Dr. Back has developed a global ischemia model in preterm fetal sheep. At 70% gestation, fetal sheep brain development looks very similar to that of a human fetus at 24 to 28 weeks. Using this model they have demonstrated the diffuse white matter lesions, with little gray matter involvement. With increased ischemia there is damage found in the cortex and basal ganglia, perhaps reflecting the wide spectrum of pathology seen in patients with developmental disorders.
In addition, Dr. Back and colleagues have demonstrated that ischemic injury in fetal sheep white matter injury is not uniform, but varying in severity corresponding to where preoligodendrocytes are more likely to be found. In other words, the topography of white matter injury is related both to the maturational stage and distribution of susceptible cells, and oligodendrocyte maturation confers resistance to injury.
There is a surviving population of preoligodendrocytes after acute-hypoxic injury, however, they do not differentiate to regenerate oligodendrocytes in chronic lesions. This may be due to glial scaring in white matter lesions. Glial scars contain among many things, hyaluronic acid, a molecule known to block maturation of preoligodendrocytes. Further, there is an increase in the number of preoligodendrocytes in chronic lesions, but they appear to have lost functionality and do not mature into myelinating cells even with axons present.
Excitotoxic Mechanisms of White Matter Injury
Dr. Francis Jenkins of Children’s Hospital in Boston discussed the role of excitotoxicity and developmental patterns of neurotransmitter expression as a potential mechanism of pre-term brain injury. Glutamate is the major excitatory neurotransmitter in the brain and glutamate receptors are present in neuronal synapses and on glial cells. The presence of glutamate receptors is developmentally regulated; they first appear on radial glia and subplate neurons, then on preoligodendrocytes , microglia and cortex; and then finally on neuronal synapses at term. Thus this unique pattern of appearance of receptors in the preterm brain potentially provides a window of therapeutic opportunity.

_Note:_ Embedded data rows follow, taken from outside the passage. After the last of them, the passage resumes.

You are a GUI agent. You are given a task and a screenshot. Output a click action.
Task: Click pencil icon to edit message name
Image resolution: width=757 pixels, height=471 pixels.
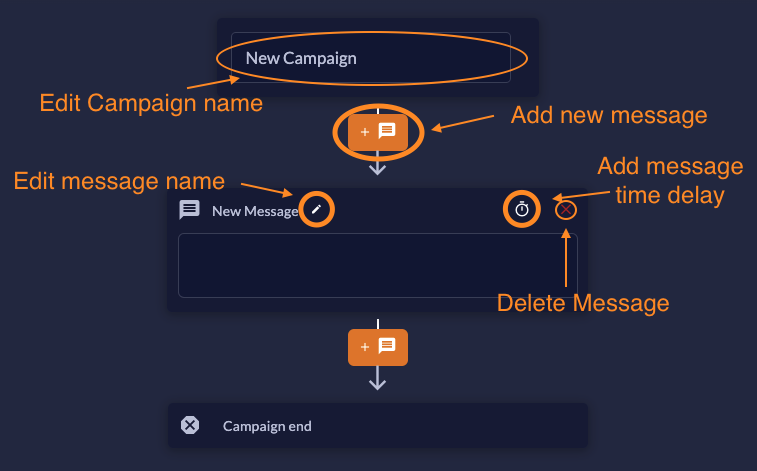click(x=316, y=209)
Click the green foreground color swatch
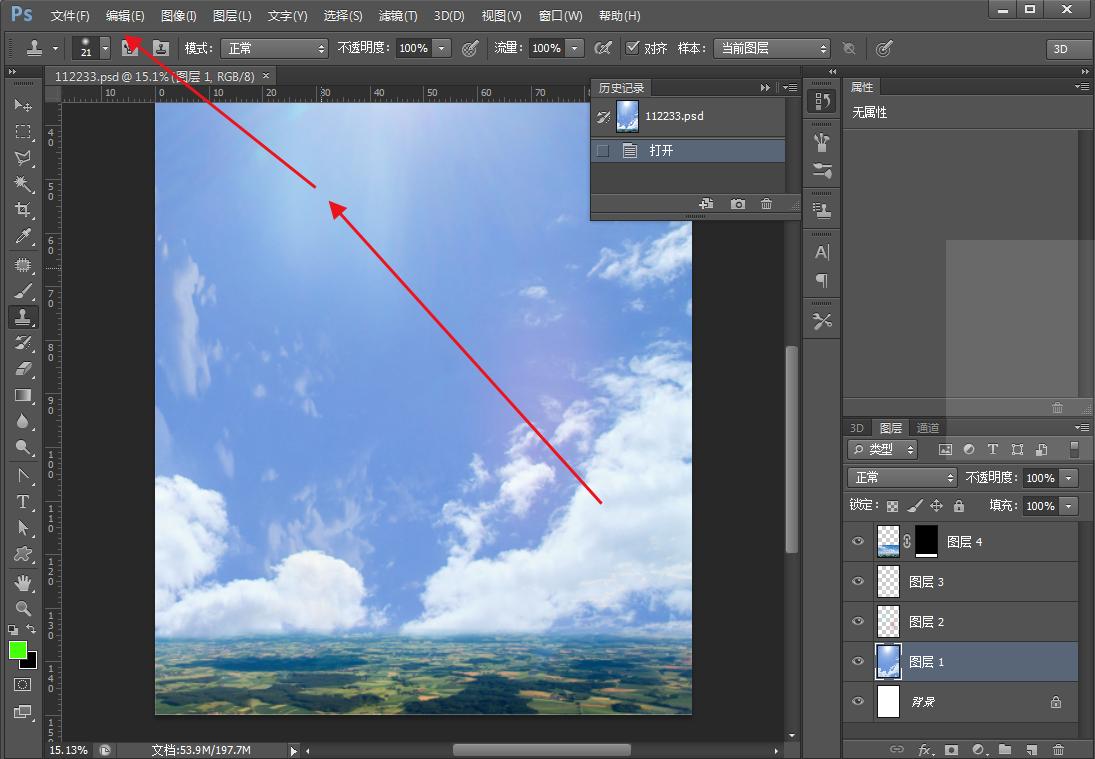The image size is (1095, 759). coord(15,650)
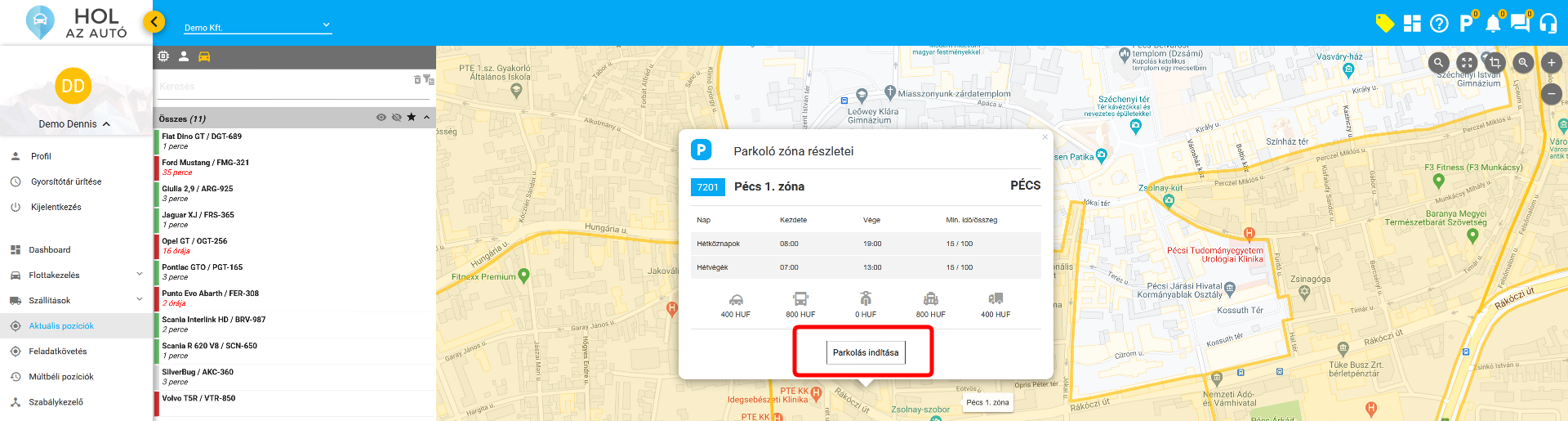The image size is (1568, 421).
Task: Select the crop area tool on map
Action: tap(1494, 62)
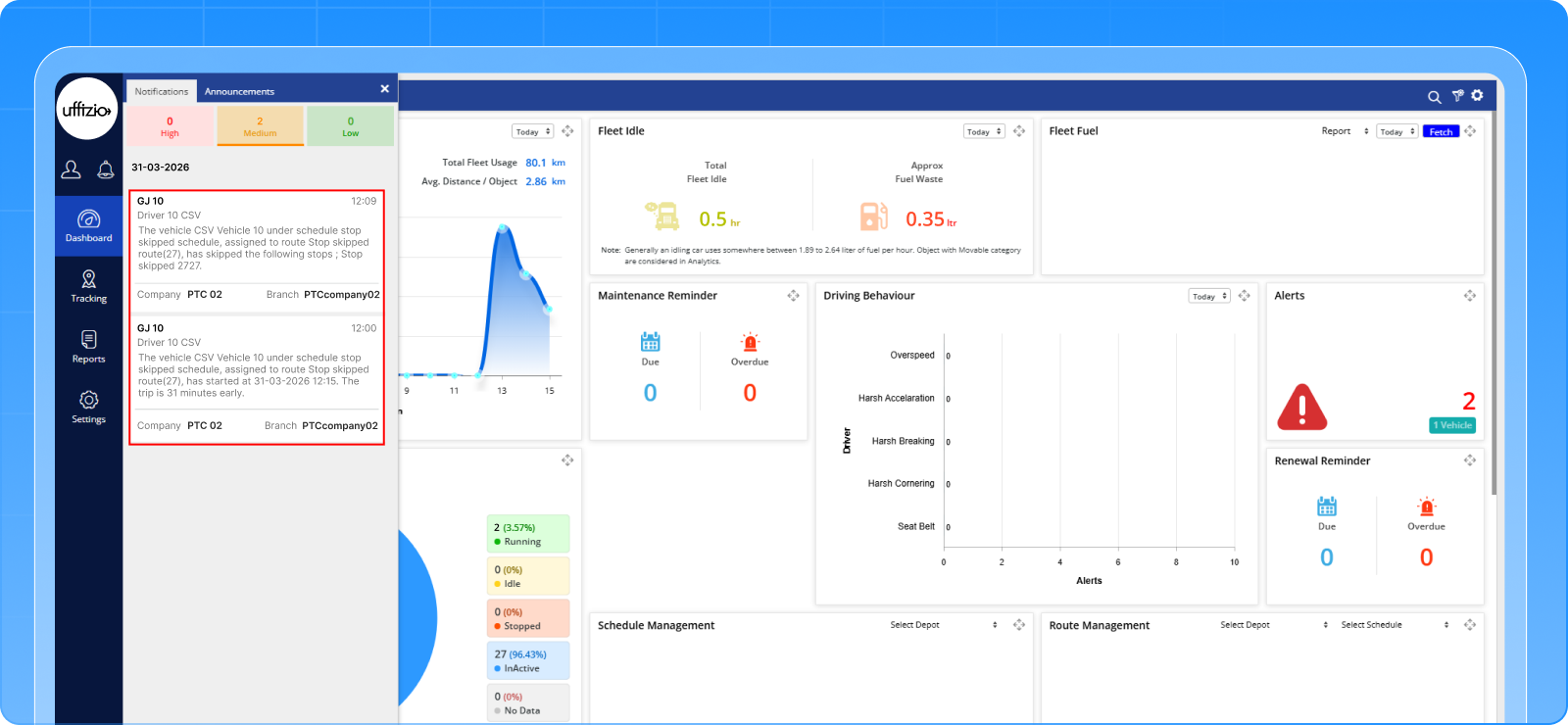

Glutamate receptors are involved in many signaling cascades, particularly for excitatory neurotransmitters involving calcium and downstream signaling cascades. If there is too much excitation, however, these cascades can lead to upregulation of calcium-dependent pathways involved in free radical formation and apoptosis. Many studies have shown a pooling of extracellular glutamate in response to hypoxia/ischemia and infection. In addition, the developing brain has glutamate receptors that have upregulated activity due to importance of excitability in the developing brain. However, this increases the risk of excitotoxicity given the glutamate receptors increased activity and the high levels of extracellular glutamate in response to a hypoxic/ischemic or sepsis event.

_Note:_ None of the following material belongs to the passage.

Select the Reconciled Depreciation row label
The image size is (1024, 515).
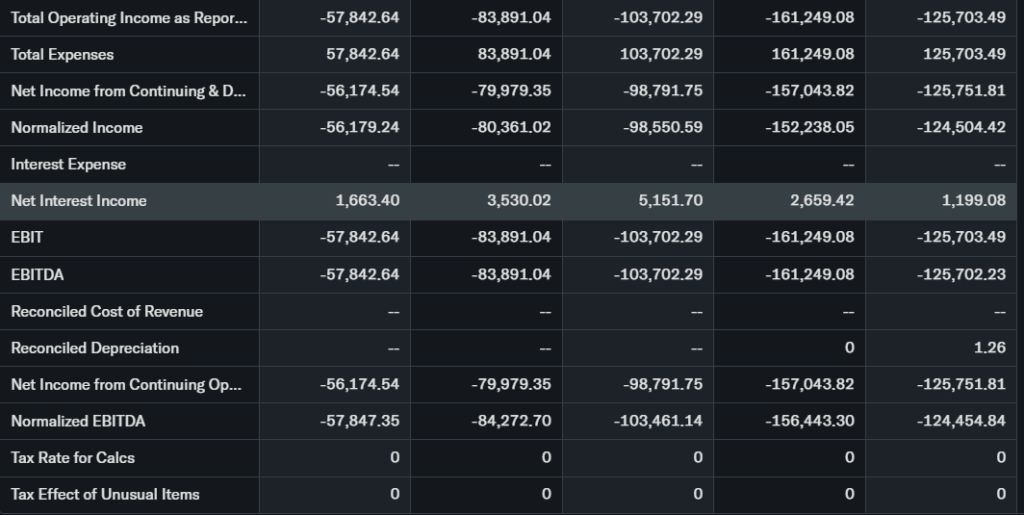[95, 348]
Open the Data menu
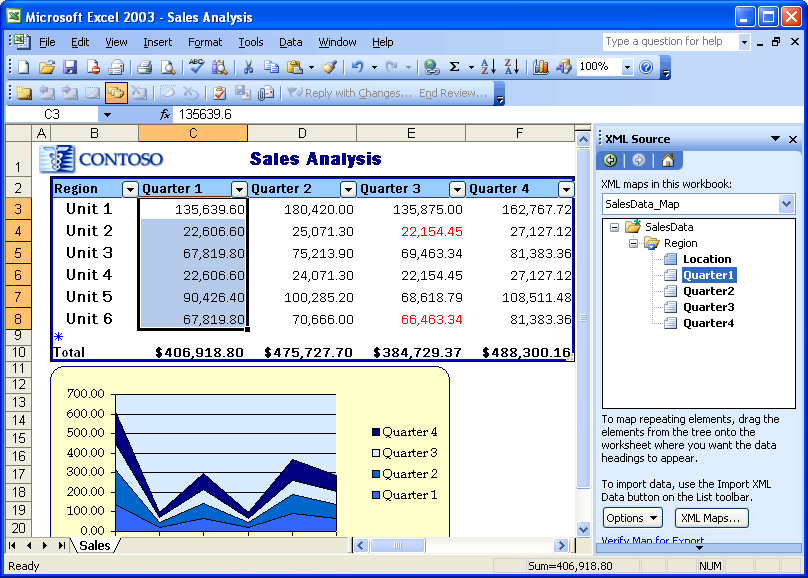 (x=290, y=42)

Given this, a potential therapeutic target may be glutamate receptor antagonism. Studies have demonstrated that NBQX, an AMPA receptor antagonist, preserved white matter in an animal treated after a hypoxic/ischemic event. NBQX is not currently available for human use, however, another AMPA receptor antagonist, topiramate, has FDA approval and has shown preservation of white matter in treated animals after hypoxia/ischemia. Finally, a NMDA receptor antagonist, being studied in dementia trials, has demonstrated cell survival improvement in animals treated after hypoxia/ischemia and long-term improvement evidenced by a decreased cortical thinning.